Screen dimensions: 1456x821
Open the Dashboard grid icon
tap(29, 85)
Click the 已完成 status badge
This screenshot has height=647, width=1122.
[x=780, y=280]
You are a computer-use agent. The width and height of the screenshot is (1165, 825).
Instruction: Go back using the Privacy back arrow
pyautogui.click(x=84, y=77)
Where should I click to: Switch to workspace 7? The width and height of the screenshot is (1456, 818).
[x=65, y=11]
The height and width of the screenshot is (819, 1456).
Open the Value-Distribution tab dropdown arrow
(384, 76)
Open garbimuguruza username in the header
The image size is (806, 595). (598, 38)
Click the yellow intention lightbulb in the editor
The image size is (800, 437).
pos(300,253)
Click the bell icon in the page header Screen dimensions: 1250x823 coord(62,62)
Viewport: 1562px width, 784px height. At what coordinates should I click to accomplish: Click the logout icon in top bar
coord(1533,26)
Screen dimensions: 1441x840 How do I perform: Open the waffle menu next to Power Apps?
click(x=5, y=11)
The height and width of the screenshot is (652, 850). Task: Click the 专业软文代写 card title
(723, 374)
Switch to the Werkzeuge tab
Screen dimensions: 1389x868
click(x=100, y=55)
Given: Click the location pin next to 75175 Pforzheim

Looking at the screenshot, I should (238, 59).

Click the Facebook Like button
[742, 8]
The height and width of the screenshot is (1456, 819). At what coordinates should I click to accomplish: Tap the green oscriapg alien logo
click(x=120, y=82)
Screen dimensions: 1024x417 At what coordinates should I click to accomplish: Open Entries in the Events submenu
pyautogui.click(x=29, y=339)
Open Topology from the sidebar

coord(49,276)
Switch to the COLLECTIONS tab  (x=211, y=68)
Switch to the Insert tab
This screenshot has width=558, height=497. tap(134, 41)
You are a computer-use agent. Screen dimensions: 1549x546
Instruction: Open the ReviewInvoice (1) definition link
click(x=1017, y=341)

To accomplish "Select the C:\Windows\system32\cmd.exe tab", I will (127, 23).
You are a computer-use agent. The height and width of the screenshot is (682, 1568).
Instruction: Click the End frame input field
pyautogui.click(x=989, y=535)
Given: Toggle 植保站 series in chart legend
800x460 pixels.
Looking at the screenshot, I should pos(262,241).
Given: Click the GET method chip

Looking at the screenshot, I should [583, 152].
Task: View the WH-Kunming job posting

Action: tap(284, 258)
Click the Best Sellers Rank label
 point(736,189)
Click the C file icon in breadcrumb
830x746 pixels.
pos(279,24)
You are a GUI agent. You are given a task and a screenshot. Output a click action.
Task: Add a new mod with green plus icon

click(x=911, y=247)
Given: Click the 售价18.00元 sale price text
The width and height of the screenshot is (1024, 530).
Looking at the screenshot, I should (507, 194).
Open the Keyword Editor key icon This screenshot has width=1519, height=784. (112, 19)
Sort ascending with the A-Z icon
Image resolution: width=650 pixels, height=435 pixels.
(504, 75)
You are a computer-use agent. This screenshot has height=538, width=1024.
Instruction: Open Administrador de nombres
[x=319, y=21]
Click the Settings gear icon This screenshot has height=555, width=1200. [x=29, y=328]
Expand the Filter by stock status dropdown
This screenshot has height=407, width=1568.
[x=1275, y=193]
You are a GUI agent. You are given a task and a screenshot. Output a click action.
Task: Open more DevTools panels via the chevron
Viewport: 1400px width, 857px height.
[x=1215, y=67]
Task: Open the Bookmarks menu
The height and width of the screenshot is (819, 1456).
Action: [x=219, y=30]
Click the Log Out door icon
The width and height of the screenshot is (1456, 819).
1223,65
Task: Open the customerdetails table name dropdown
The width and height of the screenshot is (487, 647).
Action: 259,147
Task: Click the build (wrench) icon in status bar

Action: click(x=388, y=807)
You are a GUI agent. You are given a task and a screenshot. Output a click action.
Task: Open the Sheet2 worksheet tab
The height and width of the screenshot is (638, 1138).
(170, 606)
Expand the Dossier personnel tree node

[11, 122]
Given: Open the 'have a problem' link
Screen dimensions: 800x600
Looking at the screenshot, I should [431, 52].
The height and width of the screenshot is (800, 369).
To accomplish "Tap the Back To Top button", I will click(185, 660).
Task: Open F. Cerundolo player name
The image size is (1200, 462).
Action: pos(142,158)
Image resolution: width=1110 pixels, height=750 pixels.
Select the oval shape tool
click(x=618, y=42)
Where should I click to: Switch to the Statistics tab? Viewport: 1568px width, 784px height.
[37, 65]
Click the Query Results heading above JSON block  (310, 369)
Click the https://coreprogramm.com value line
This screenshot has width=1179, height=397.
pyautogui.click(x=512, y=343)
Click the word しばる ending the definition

========

• What you will do: Copy out each line of the items above in which the word "next" appears.

• Exercise solution:
Screen dimensions: 1441x840 How do I perform: Open the waffle menu next to Power Apps?
Given: Click the location pin next to 75175 Pforzheim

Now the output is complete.